# Aufgabe
Beantworte folgende Fragen zum Text über Advance Care Planning:
1. In welchen Einrichtungen sieht der neue § 132 g SGB V die Implementierung von BVP-Angeboten vor?
2. Wozu werden laut englischem Abstract Einzelpersonen regelmäßig eingeladen?
3. Wie nennt der englische Abstract die Planung für Personen ohne Entscheidungsfähigkeit?

# Vorgegebener Text

Der Artikel erläutert zunächst das ethische Fundament von BVP und warum dieses neue Konzept notwendig ist, erklärt das BVP-Grundkonzept und referiert wichtige internationale Entwicklungen in diesem Bereich. Sodann werden die einzelnen Elemente eines BVP-Programms vorgestellt und die Inhalte der Vorausplanungsgespräche erläutert, unter besonderer Berücksichtigung der Vorausplanung für akute medizinische Notfälle und für zum Planungszeitpunkt nicht einwilligungsfähige Personen. Der Beitrag schließt mit Hinweisen zur regionalen Implementierung und zum neuen § 132 g SGB V, der – voraussichtlich ab 2017 – die Implementierung von BVP-Angeboten in stationären Pflegeeinrichtungen und Einrichtungen der Eingliederungshilfe für behinderte Menschen zulasten der GKV vorsieht.

Abstract

Advance Care Planning (ACP) is now also established in Germany as a new concept to realise effective advance directives. Accordingly, individuals are regularly invited to develop and document their preferences for possible future medical care in a professionally facilitated communication process. At the same time, all relevant health care institutions and lead actors are invited in a systematic regional approach (change management) to participate, to inform and train staff at various levels, and to implement the necessary structures so that the resulting care plans are reliably available and respected.

This paper outlines the ethical foundations of ACP and why this new approach became necessary, explains its basic concept, and reports major international ACP developments. The required elements of an ACP program and the contents of the facilitated communication process are presented in detail. Advance planning for emergency situations is covered as well as planning for individuals who have no decision-making capacity (ACP by proxy). The article closes with directions for the regional implementation of ACP programs, and an introduction into the new § 132 g (Social Code Book V) which effectuates, probably from 2017 on, reimbursement of chronic care institutions that participate in regional ACP programs and offer facilitated ACP to their residents.

# Listenauszüge
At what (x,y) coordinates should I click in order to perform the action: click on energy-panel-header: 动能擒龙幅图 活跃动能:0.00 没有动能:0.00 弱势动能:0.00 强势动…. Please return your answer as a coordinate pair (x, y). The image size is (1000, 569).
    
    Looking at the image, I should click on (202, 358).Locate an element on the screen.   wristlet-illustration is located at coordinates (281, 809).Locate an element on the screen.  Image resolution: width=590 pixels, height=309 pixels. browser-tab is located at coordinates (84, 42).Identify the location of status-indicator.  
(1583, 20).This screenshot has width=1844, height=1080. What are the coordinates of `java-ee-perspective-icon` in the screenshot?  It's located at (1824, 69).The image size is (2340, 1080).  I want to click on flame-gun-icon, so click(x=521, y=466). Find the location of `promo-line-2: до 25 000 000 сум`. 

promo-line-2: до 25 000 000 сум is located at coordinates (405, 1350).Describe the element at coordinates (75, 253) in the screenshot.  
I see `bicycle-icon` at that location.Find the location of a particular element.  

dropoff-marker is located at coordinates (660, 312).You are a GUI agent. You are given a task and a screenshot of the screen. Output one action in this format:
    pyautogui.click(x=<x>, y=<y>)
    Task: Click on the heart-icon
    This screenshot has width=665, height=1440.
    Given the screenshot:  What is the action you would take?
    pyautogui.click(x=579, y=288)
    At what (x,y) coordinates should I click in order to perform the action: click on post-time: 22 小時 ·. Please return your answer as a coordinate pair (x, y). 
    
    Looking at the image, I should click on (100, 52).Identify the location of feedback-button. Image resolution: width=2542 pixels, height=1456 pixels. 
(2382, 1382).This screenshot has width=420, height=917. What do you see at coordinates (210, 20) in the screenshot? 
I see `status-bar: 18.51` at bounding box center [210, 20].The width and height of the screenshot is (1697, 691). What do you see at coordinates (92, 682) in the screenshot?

# Lösung
1. In stationären Pflegeeinrichtungen und Einrichtungen der Eingliederungshilfe für behinderte Menschen.
2. Ihre Präferenzen für eine mögliche künftige medizinische Versorgung in einem professionell begleiteten Kommunikationsprozess zu entwickeln und zu dokumentieren.
3. ACP by proxy.